Link-Hint Nr. 5/2010: Digitale Bibliothek der Friedrich-Ebert-Stiftung

September 26th, 2010 | von Andreas C. Hofmann |

http://library.fes.de/inhalt/digitale-bibliothek.htm

Unter dem Stichwort Digitale Bibliothek bietet die Friedrich-Ebert-Stiftung einen gesammelten Zugang zu elektronisch verfügbaren Materialien zur Geschichte der Arbeiterbewegung, der Sozialdemokratie und der Gewerkschaften. Da die Bibliothek der Friedrich-Ebert-Stiftung in den Sondersammelgebietsplan der DFG aufgenommen ist, sind manche Projekte von dieser gefördert. Die Angebotspalette umfasst hierbei mit Retrodigitalisaten, E-Books und genuin elektronischen Publikationen sämtliche Formen des klassischen Bereichs Digitale Bibliothek.

Der Bereich FES-Publikationen bietet hierbei über eine Suchmaschine einen ersten Einstieg in die Angebote. Die Publikationen werden hierbei überwiegend im PDF-Format angeboten. Desweiteren bietet die FES Zugriff auf digitalisierte Periodika. Diese umfassen Veröffentlichungen verschiedenster Art: Parteitagsprotokolle, Gewerkschaftshefte und Parteiorgane; das Schmuckstück des Angebots ist zweifelsohne die digitale Version des Archivs für Sozialgeschichte, des wissenschaftlichen Organs der Stiftung. Von den weiteren Angeboten ragen aus dem Bereich Volltext-Editionen die Online-Version der Willy-Brandt-Personalbibliographie sowie das Portal zur Geschichte der Arbeiterbewegung hervor. Letzteres bietet neben einem historischen Überblick nach Art einer Meta-Suchmaschine Zugriff auf die von der Stiftung verzeichneten Datenbanken, Zeitschriften, Archive und Netzquellen.

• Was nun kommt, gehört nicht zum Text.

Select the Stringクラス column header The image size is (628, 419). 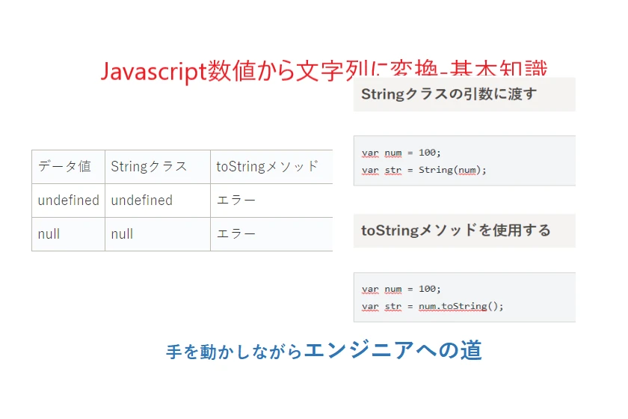(x=158, y=167)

Die Digitale Bibliothek der Friedrich-Ebert-Stiftung stellt im Netz zur Geschichte der Arbeiterbewegung definitiv eine der ersten Anlaufstellen dar. Das Angebot bietet schnellen und unkomplizierten Zugriff auf zahlreiche Materialien und Quellen, welche zugleich online abgerufen werden können. Leider mangelt es dem Angebot wie bei anderen Digitalen Bibliotheken an einem einheitlichen Erscheinungsbild; sich häufig neu öffende Fenster beim Navigieren innerhalb des Angebots können als durchaus störend empfunden werden. Ferner bleibt zu hoffen, dass die FES sich wie andere Bibliotheken sukzessive den (High-Level-)Standards Elektronischen Publizierens annähern wird. Persistente URLs, Langzeitarchivierung sowie die Einbindung von DFG-geförderten Digitalisaten in den bundesweit aufgebauten DFG-Viewer sollen hier exemplarisch genannt werden.